Queueing Systems

• General: See figure 2.1 on page 22 for an illustration of a queueing system.
• Entities: server, waiting line (queue), customers.
• State: number of customers in the system.
• Events: arrival and departure.
• Service flow: figure 2.2 on page 23 and figure 2.3 on page 24.

  Note

  • The flows are organized by the events, one for the departure event and the other for the arrival event.
  • The randomness of the events can be emulated by rolling a dice and recording its face value (so the possible inter-arrival time would be between 1 and 6).
• Tables listed 1) interarrival time 2) service time 3) various clock readings organized by customers 4) chronological ordering of events

Example 2.1: Single-Channel Queue (Single-Server Queue).

• Customers arrive at the check-out counter at random from 1 to 8 minutes apart (interarrival time between 1 and 8 minutes) (Table 2.6 on page 28)
• Service time varies from 1 to 6 minutes with distribution shown in Table 2.7 on page 28.
• Random digit assignment in the tables are used to separate different times. For example, all interarrival time are evenly distributed with a probability of 0.125. When to use 1? When to use 8? This is distincted by the random digit assignment where 1 is used if the RDA is between 1 and 125, 8 is used if RDA is between 876-1000. They have the same length in range (125).
• Running of the simulation: Is one run enough to represent the situation? The answer is 'NO'. Typically, many random runs are required to generate sufficient statistical significance.

• Result calculation:
  
  $$Average~waiting~time = \frac{total~time~customers~wait~in~queue} {total~number~of~customers} = \frac{56}{20} = 2.8 ~minutes$$
  
  

  
  

  $$Probability (customer~has~to~wait) = \frac{number~of~customers~who~wait} {total~number~of~customers} = \frac{13}{20} = 0.65$$
  
  

  
  

  $$Probability (cashier~idle) = \frac{total~idle~time} {total~run~time} = \frac{18}{86} = 0.21$$
  
  

  
  

  $$Average~service~time = \frac{total~service~time} {total~number~of~customers} = \frac{68}{20} = 3.4~minutes$$
  
  

  This can be compared with the expected service time from the service time probability distribution
  

  $$Expected~service~time = \sum_{s=0}^{\infty} s p(s)$$
  
  
  which is
  
  $$1 * 0.1 + 2 * 0.2 + 3 * 0.3 + 4 * 0.25 + 5 * 0.1 + 6 * 0.05 = 3.2$$
  
  

  
  

  $$Average~time~between~arrivals = \frac{sum~of~all~times~between~arrivals} {number~of~arrivals - 1} = \frac{82}{19} = 4.3$$
  
  

  This can be compared with expected inter-arrival time:
  

  $$E(A) = \frac{a+b} {2} = \frac{1 + 8} {2} = 4.5$$
  
  

  The longer the simulation, the closer to their expected values (this is an indication of the quality of the random number generators).

  
  

  $$Average~waiting~time = \frac{total~time~customers~wait~in~queue} {total~number~of~customers} = \frac{56}{13} = 4.3$$
  
  

  
  

  $$Average~time~a~customer~in~system = \frac{total~time~customers~in~queue} {total~number~of~customers} = \frac{124} {20} = 6.2$$
  
  

  Note: typo on page 30, third equation: it should read ``total idle time ...'', rather than ``total run time ...''.

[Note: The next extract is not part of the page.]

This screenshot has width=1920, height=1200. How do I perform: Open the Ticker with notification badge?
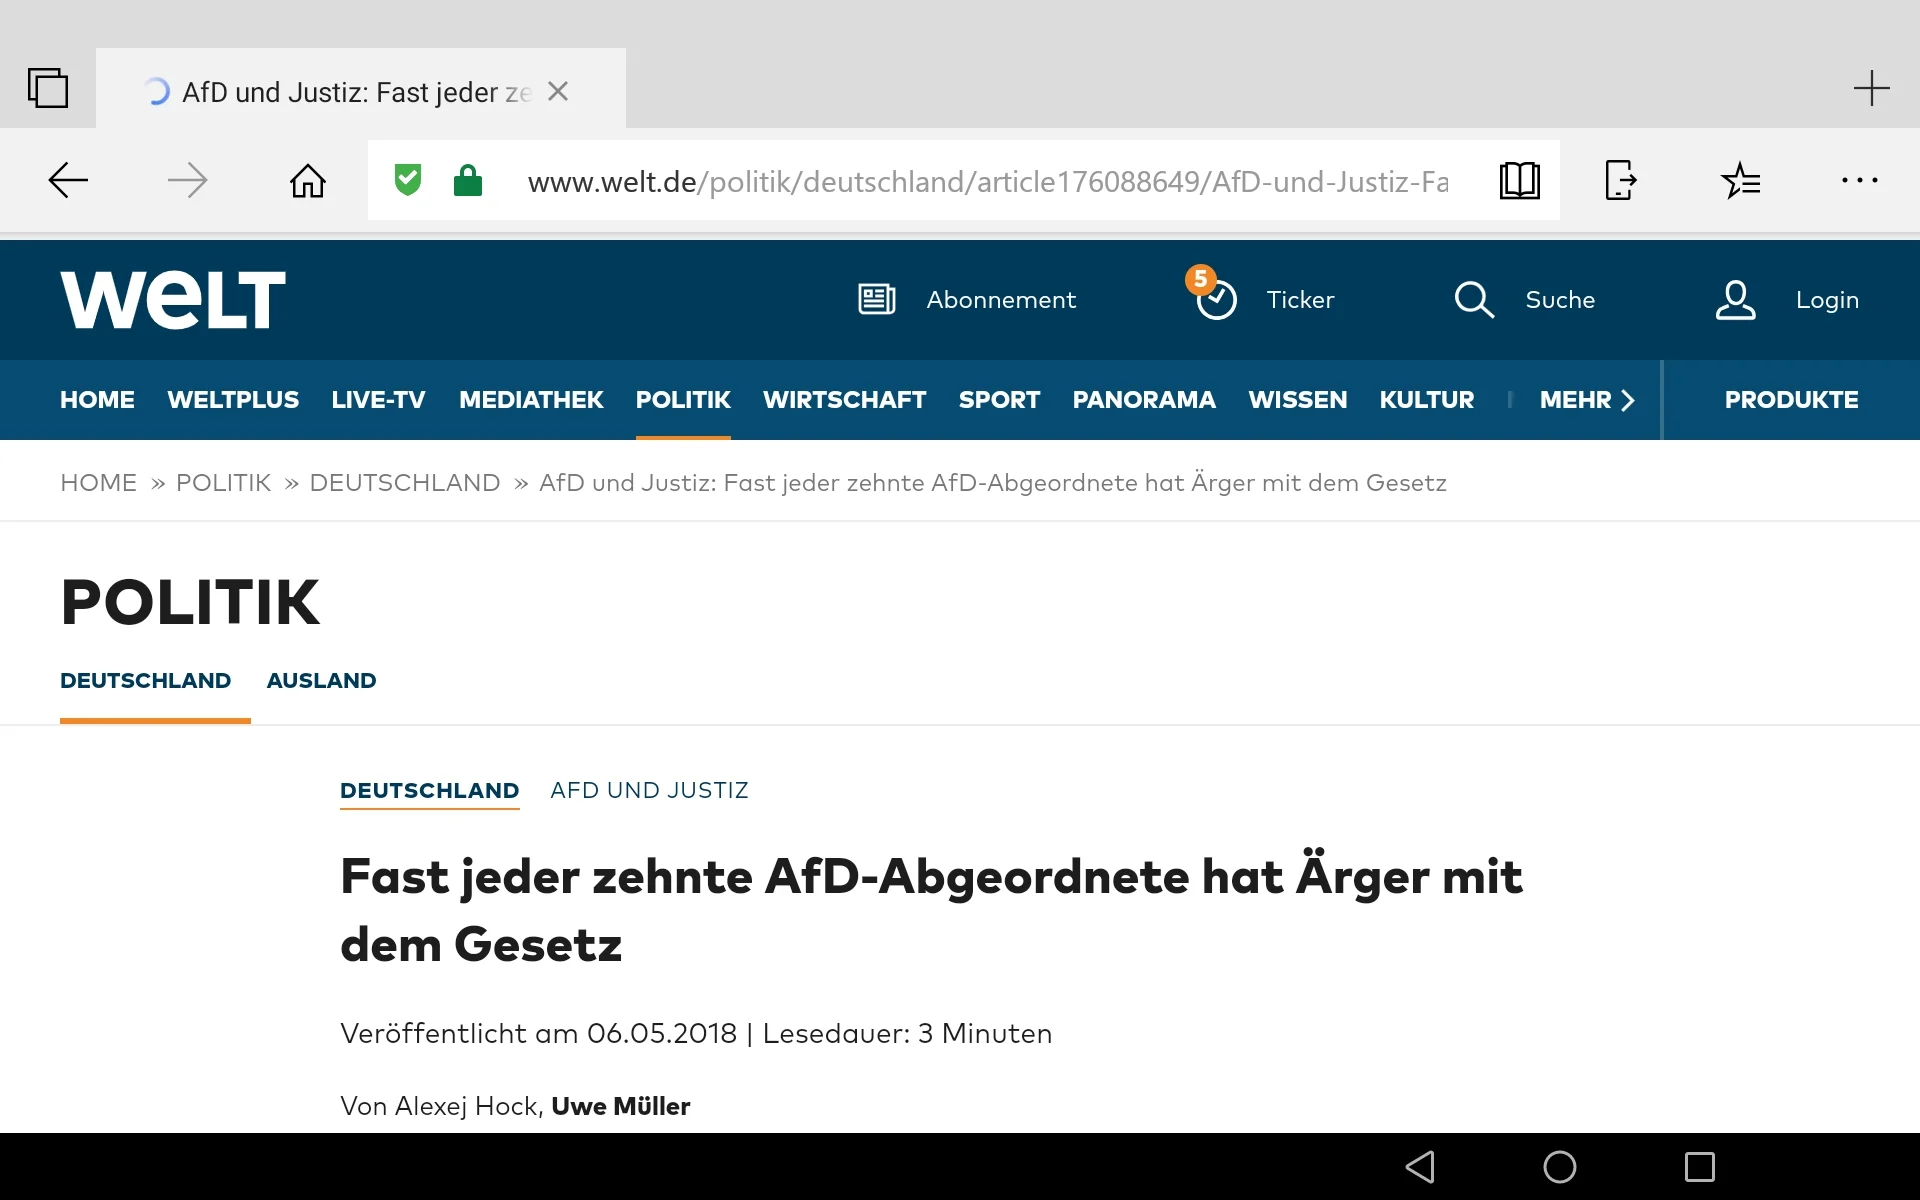click(x=1264, y=299)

Example 2.2: The Able Baker carhop problem

The first example involves one server (one cashier). This example will show the case for two servers, one serves faster than the other.

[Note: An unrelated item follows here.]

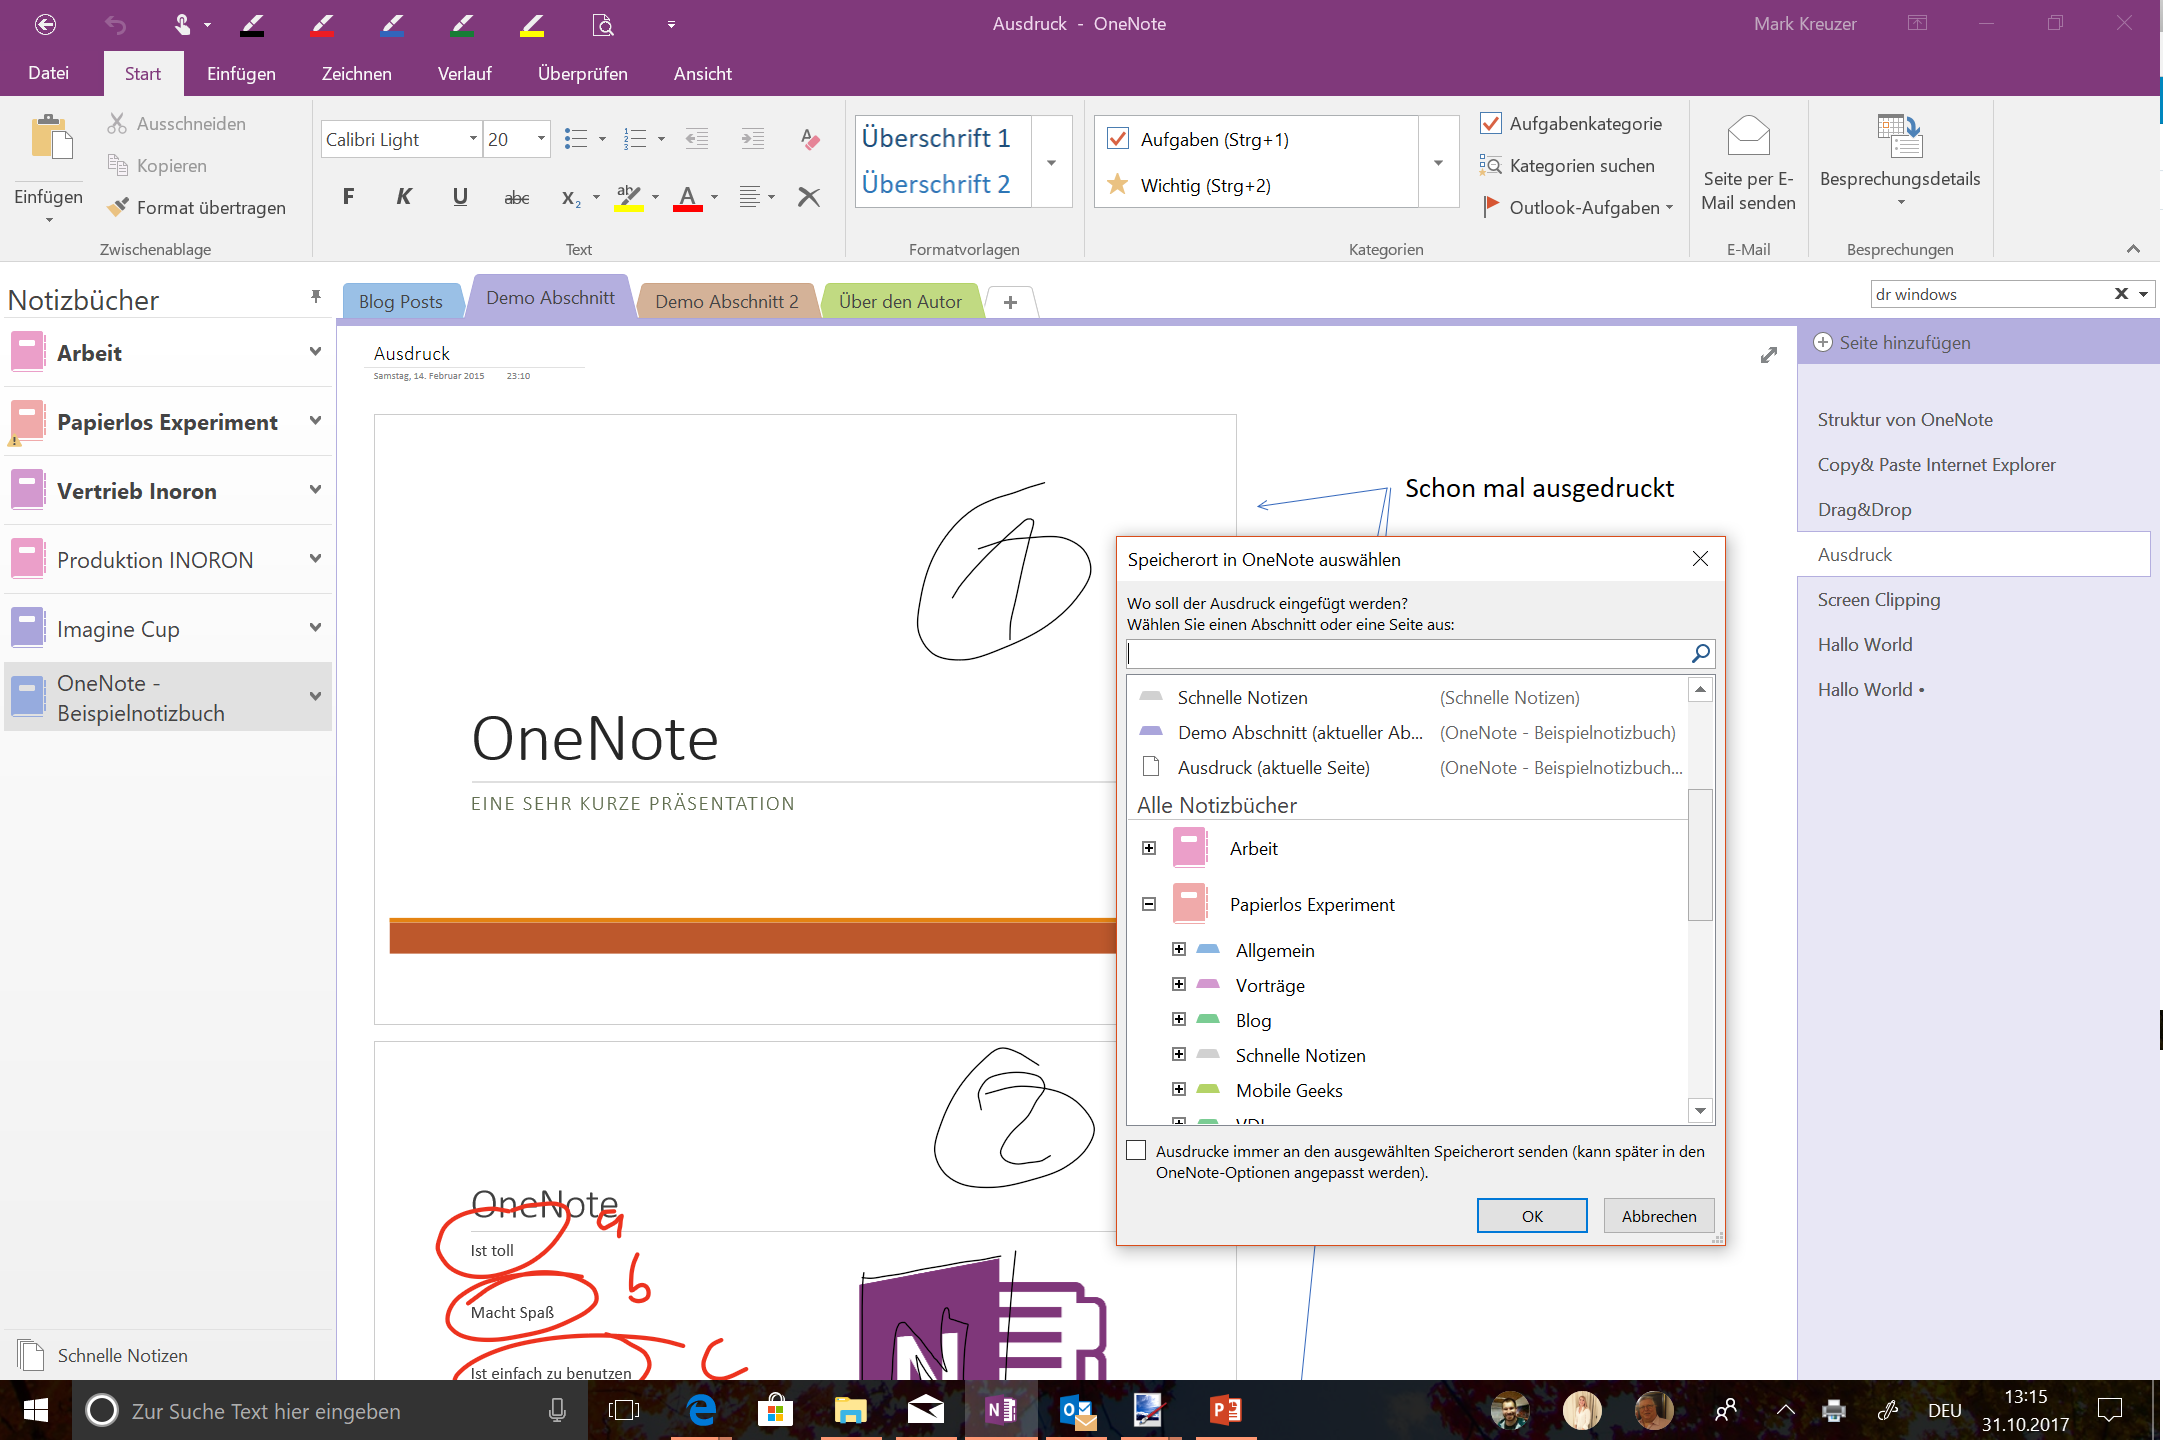
Task: Click the clear formatting eraser icon
Action: (810, 139)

If both servers are idle when a new customer comes in, Able gets the work.

A few statistics:

• The total elapse time is 62 minutes.
• Able was busy 90% of the time.
• Baker was busy 69% of the time.
• Nine out of the 26 arrivals (about 35%) had to wait. Average waiting time for all customers is about 0.42 minutes.
• Those nine, who actually waited, only waited an average of 1.22 minutes.
• Adding another server can probably reduce the waiting time to zero, but it will not be very economic.